These landscapes, away from the largely conformist and bourgeois suburbia of the 60s and 70s, somehow established themselves as the touchstone of external reality to which Kinsella's work returns again and again. Indeed, his most widely published (and translated) volume, the prize-winning The Silo: A Pastoral Symphony, uses the wheatland south-west of Australia as its fixed point, about which all else in the universe, as he sees it, turns. Yet, like another celebrant of much the same geographical region, Randolph Stow, he also presents this particular pastorality as a 'bitter heritage'. For as he grew up and travelled, as a teenager, to Asia and Europe, Kinsella had to grapple with the deeper ironies of his country's colonial appropriation, its racial exploitation and the cataclysmic ecological consequences of the white settlement of this wheat-belt region of Western Australia. John Kinsella as a boy clearly signalled the talents which his literary career has subsequently borne out. At seven his drawing of a horse won a State award for child art. In elementary school he was consuming a book a night by torchlight under his bedclothes. By thirteen he was writing poems which could still stand publication today. And by the age of fifteen he had completed a fifty-thousand-word science fiction novel. At the same age, an abiding interest in science emerged. In addition to conducting serious studies in applied chemistry he was establishing a life-time interest in astronomy. In graduating from senior high school in Geraldton (Randolph Stow's home town) Kinsella won the final year prizes in literature and history and fixed his sights on studying law at university. His first-year Arts results were the highest achieved. By half-way through second year, having switched to a degree in history, he was invited to enrol in the honours course. Inexplicably, however, he dropped out of university and began to travel, first to Sydney in 1981 to meet up with poets Dorothy Hewett and Robert Adamson, among others, and then on to Europe, visiting Sweden, Finland and Greece. His first book of poetry, The Frozen Sea, was published by Zeppelin Press in the same year. Two years later on his way back to Europe he worked his way through South East Asia, almost losing his life in an horrific bus crash in Nepal.

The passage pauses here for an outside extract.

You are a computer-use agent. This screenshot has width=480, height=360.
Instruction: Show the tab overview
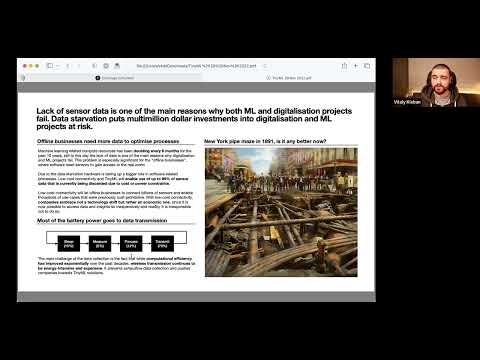pos(367,66)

In Australia he was living as a semi-recluse with his first wife, taking itinerant rural work after the fashion of many others of his generation of the 70s and 80s. But the poetry was still flowing and his mother, Wendy Kinsella, persuaded him to assemble a manuscript and offer it to Fremantle Art Centre Press. Thus Night Parrots began his long association with this enterprising Western Australian publisher. It also marked his emergence, or more accurately his explosion, onto the Australian literary scene. For John Kinsella there were suddenly new encounters. Principal among them was meeting Tracy Ryan, and the two worked together to sustain Salt magazine, now in its multi-lingual 11th issue and publishing an outstanding range of international as well as Australian writers. They are now partners by marriage and currently living in Cambridge where their editing and publishing continues unabated. To go back to Night Parrots will give us an opportunity to actually look at Kinsella's creative powers at first hand and detect, if possible, what the poet and critic Tom Shapcott has called, 'a lean and quite characteristic sort of lyricism, the bones beneath a more assertive muscularity of style'. Certainly the poems in Night Parrots, many deriving from The Frozen Sea (1983), exhibited these identifying characteristics of Kinsella's instantly recognisable style. In 'Moon, Trees and Desert Wind' he writes:
Forget the impropriety of trees
of their fixed leanings and predictable shadows.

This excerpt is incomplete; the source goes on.